Given passage:

....

Steinbrocker studied art at Columbia University, The New School for Social Research, Art Students League of New York, and Boston Museum School. Among her teachers were Stuart Davis, John Heliker, Morris Kantor, Yasuo Kuniyoshi, and Julian E. Levi. In 1953, she attended Skowhegan School of Painting and Sculpture; where she and Walter H. Williams won the school's first prize for painting. She appeared at a 1956 group exhibition of drawings at the Theatre East Gallery on 211 East 60th Street.

In February 1960, Steinbrocker held a solo painting exhibition at the G Gallery at 200 East 59th Street; The New York Times reported that they were "complex, animated figure paintings with social realist overtones." In April 1960, the National Institute of Arts and Letters awarded her the first Rosenthal Award in painting; she was reported at the time to be "a young painter of great distinction who has not yet had due recognition".

....

Material shown:
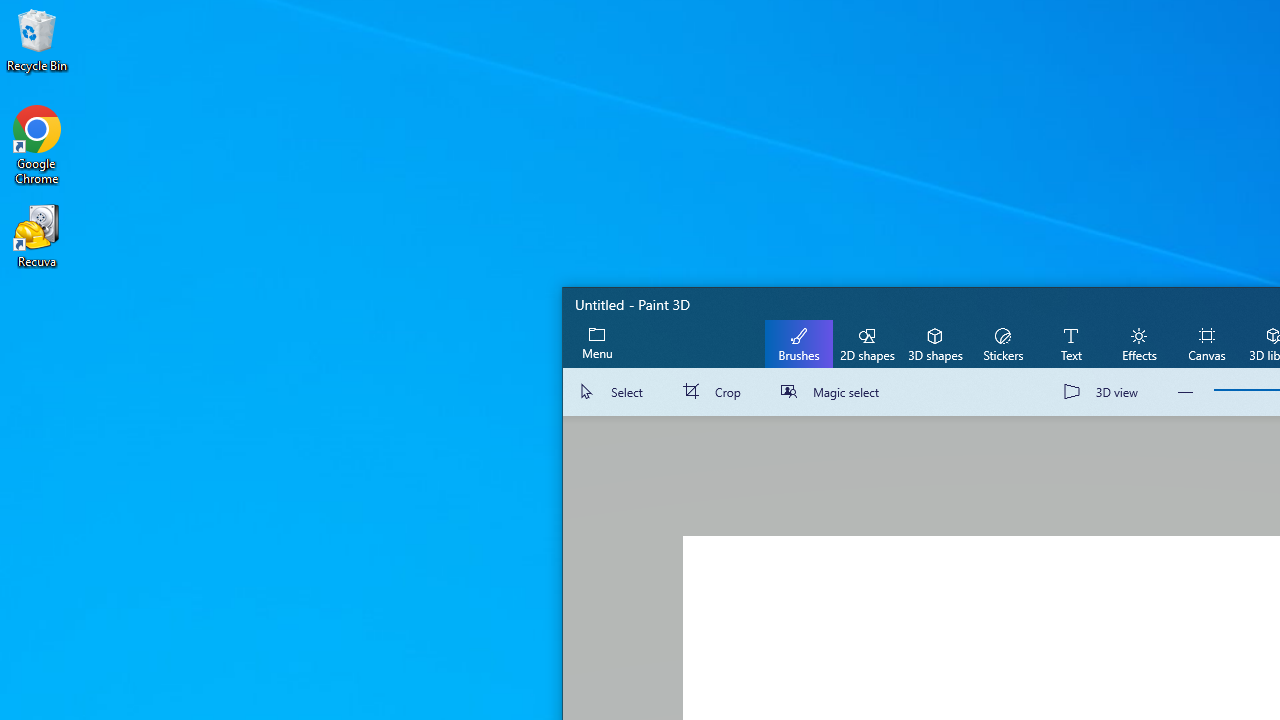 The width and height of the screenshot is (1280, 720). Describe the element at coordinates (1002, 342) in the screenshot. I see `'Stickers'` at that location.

....

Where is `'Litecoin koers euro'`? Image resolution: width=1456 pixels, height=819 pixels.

....

Requirement A: In the Steinbrocker passage, what award did the National Institute of Arts and Letters give in April 1960?
Requirement B: Echo the Steinbrocker passage word for word, starting at "Steinbrocker studied art" and ending at "East 60th Street.".
Requirement C: Proceed with the Steinbrocker passage from the point where it stops.

Written answer A: The first Rosenthal Award in painting.

Written answer B:
Steinbrocker studied art at Columbia University, The New School for Social Research, Art Students League of New York, and Boston Museum School. Among her teachers were Stuart Davis, John Heliker, Morris Kantor, Yasuo Kuniyoshi, and Julian E. Levi. In 1953, she attended Skowhegan School of Painting and Sculpture; where she and Walter H. Williams won the school's first prize for painting. She appeared at a 1956 group exhibition of drawings at the Theatre East Gallery on 211 East 60th Street.

Written answer C:
In May 1960, Steinbrocker was awarded the Richard and Hilda Rosenthal Foundation Award for her oil paintings; Stuart Preston called them "restlessly expressive oils" and said that "judgment must be suspended [on her] for the time being". Her piece Woman appeared at the 1961 Whitney Museum of American Art Annual Exhibition; John Canaday of The New York Times described it as "chilled by ambiguous premonitions". In December 1961, Steinbrocker invited Robert Indiana to a Christmas party. In 1962, she was awarded a Guggenheim Fellowship for painting.

Steinbrocker died in April 1982.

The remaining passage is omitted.